Library versions with ghc 9.2:

   base-4.16.0.0 binary-0.8.9.0 bytestring-0.11.1.0 containers-0.6.5.1
    parsec-3.1.14.0 template-haskell-2.18.0.0 text-1.2.5.0
    th-lft-nstncs-0.1.18-df4ad7d0

With ghc 8.10:

  base-4.14.3.0 binary-0.8.8.0 bytestring-0.10.12.0
    containers-0.6.5.1 parsec-3.1.14.0 template-haskell-2.16.0.0
    text-1.2.4.1 th-lft-nstncs-0.1.18-a3981860

Things to check:

  • changes in base 4.14 -> 4.16
  • changes in binary 0.8.8 -> 0.8.9
  • changes in bytestring 0.10.12 -> 0.11
  • changes in text 1.2.4.1 -> 1.2.5.0
jgm commented

I tried compiling with stack (ghc 8.10) and the following extra-deps, and the test suite passed:

- binary-0.8.9.0
- bytestring-0.11.1.0
- text-1.2.5.0
- parsec-3.1.14.0
- process-1.6.13.2
- unix-2.7.2.2
- directory-1.3.7.0

So I guess it's changes in base (or ghc 9.2) that we need to be looking at.

jgm commented

Possibly relevant item from base changelog:

  • Character set metadata bumped to Unicode 13.0.0.

(Hard to see why this would matter, though. We use Unicode 13.0.0 tables here. Also, Data.Char is only really used for ord, and a few other functions in Lang parsing.)

jgm commented

Here's one example of the difference in 8.10/9.2:

8.10
      [line 19] 1BC9E 0334 <= 0335 0334
        Calculated sort keys:
        [1BC9E 0334] [| 0035 004A | 0002 0002]
        [0335 0334] [| 0039 004A | 0002 0002]
9.2
      [line 19] D82F DC9E 0334 <= 0335 0334
        Calculated sort keys:                
        [D82F DC9E 0334] [FBC1 D82F FBC1 DC9E | 0020 0020 004A | 0002 0002 0002]
        [0335 0334] [| 0039 004A | 0002 0002]
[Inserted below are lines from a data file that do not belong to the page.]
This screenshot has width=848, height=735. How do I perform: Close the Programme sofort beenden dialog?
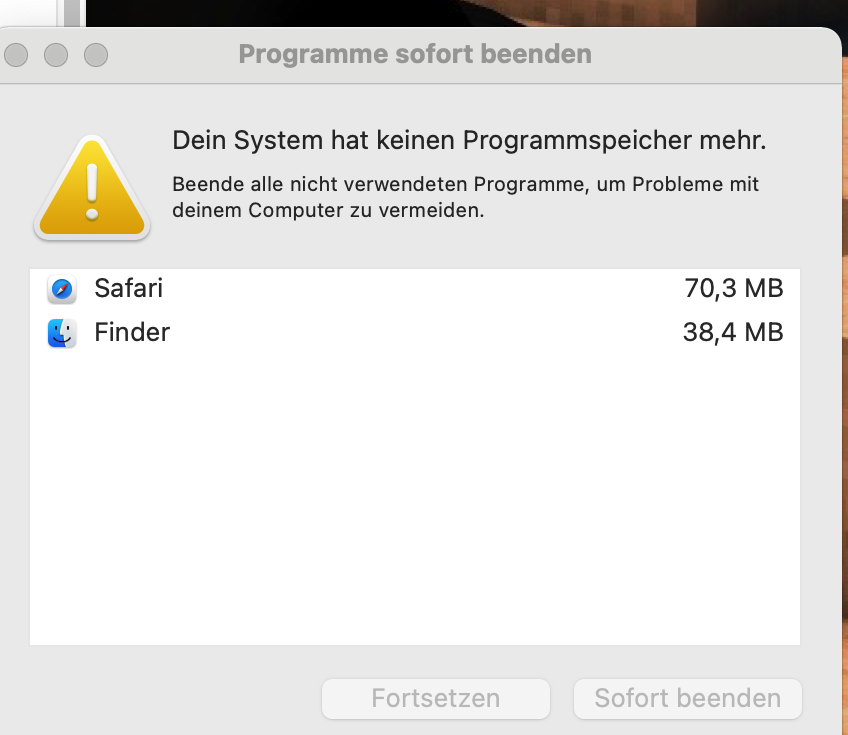(x=17, y=54)
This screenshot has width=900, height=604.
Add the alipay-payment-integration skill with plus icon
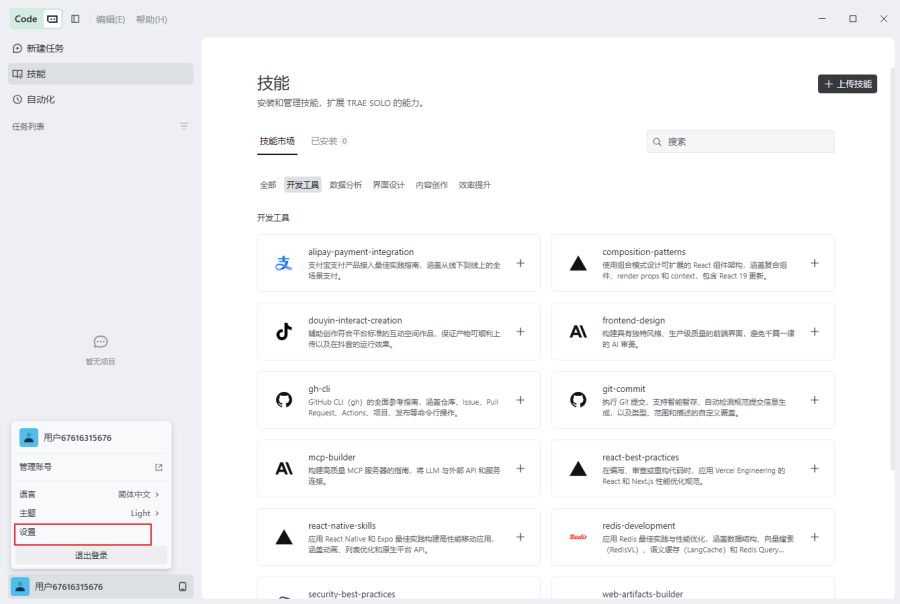520,263
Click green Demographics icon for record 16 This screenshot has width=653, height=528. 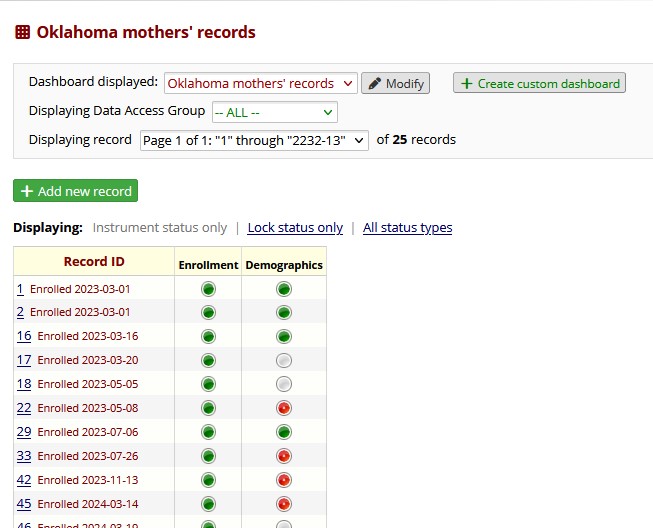click(x=284, y=337)
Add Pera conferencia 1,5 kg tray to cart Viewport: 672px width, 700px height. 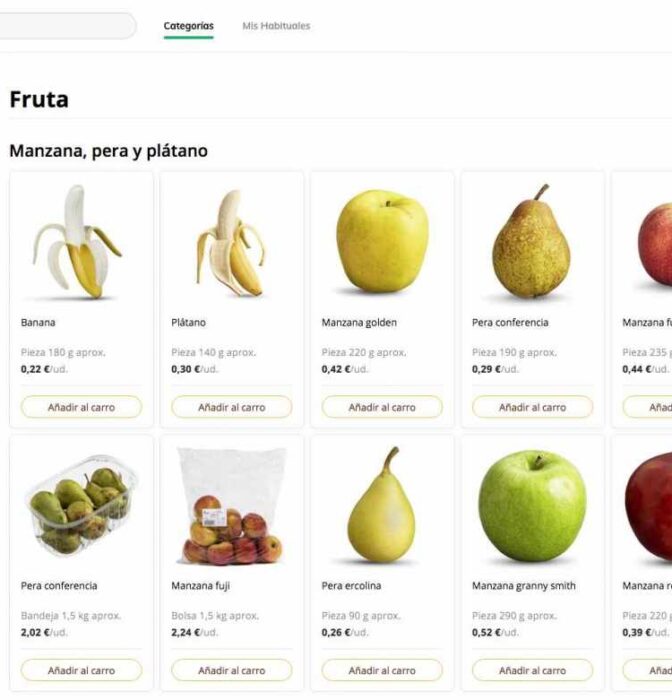(81, 670)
Note that D82F DC9E is a surrogate pair representing 1BC9E
see http://www.russellcottrell.com/greek/utilities/surrogatepaircalculator.htm

ALgorithm
S = ((H - 0xD800) * 0x400) + (L - 0xDC00) + 0x10000;
where H = the high surrogate and L = the low

jgm commented

Line 19 of the NON_IGNORABLE conformance test hs:

1BC9E 0334                               

With ghc 8.10 this is being treated as 0x1BC9E, 0x0334
With 9.2, as 0xD82F, 0xDC9E, 0x0334

Possibly a difference in parseConformanceTestLine?

jgm commented

Interesting fact: the test failure above is on an M1 Mac.
On an Intel Mac, the test passes.

jgm commented

with ghc 9.2.1 on M1:

% cabal repl --constrain 'text==1.2.5.0' -w ~/ghc9.2.1/bin/ghc        
...
ghci> Data.Text.pack "\113822\820"
"\55343\56478\820"

With ghc 8.10:

% cabal repl --constrain 'text==1.2.5.0'   
...
*Text.Collate> Data.Text.pack "\113822\820"
"\113822\820"

With ghc 9.2.1 on Intel:

 % cabal repl --constrain 'text==1.2.5.0'
Resolving dependencies...
Build profile: -w ghc-9.2.1 -O1
...
ghci> Data.Text.pack "\113822\820"
"\113822\820"
jgm commented

@Bodigrim Any ideas what could be going on here? Is this a ghc bug?
The above comment sums up the issue (different behavior with Data.Text.pack on Intel vs M1 with ghc 9.2.1 and text 1.2.5.0).

jgm commented

I don't see this any more with ghc 9.2.2 on M1 mac, so I'm assuming the issue got fixed.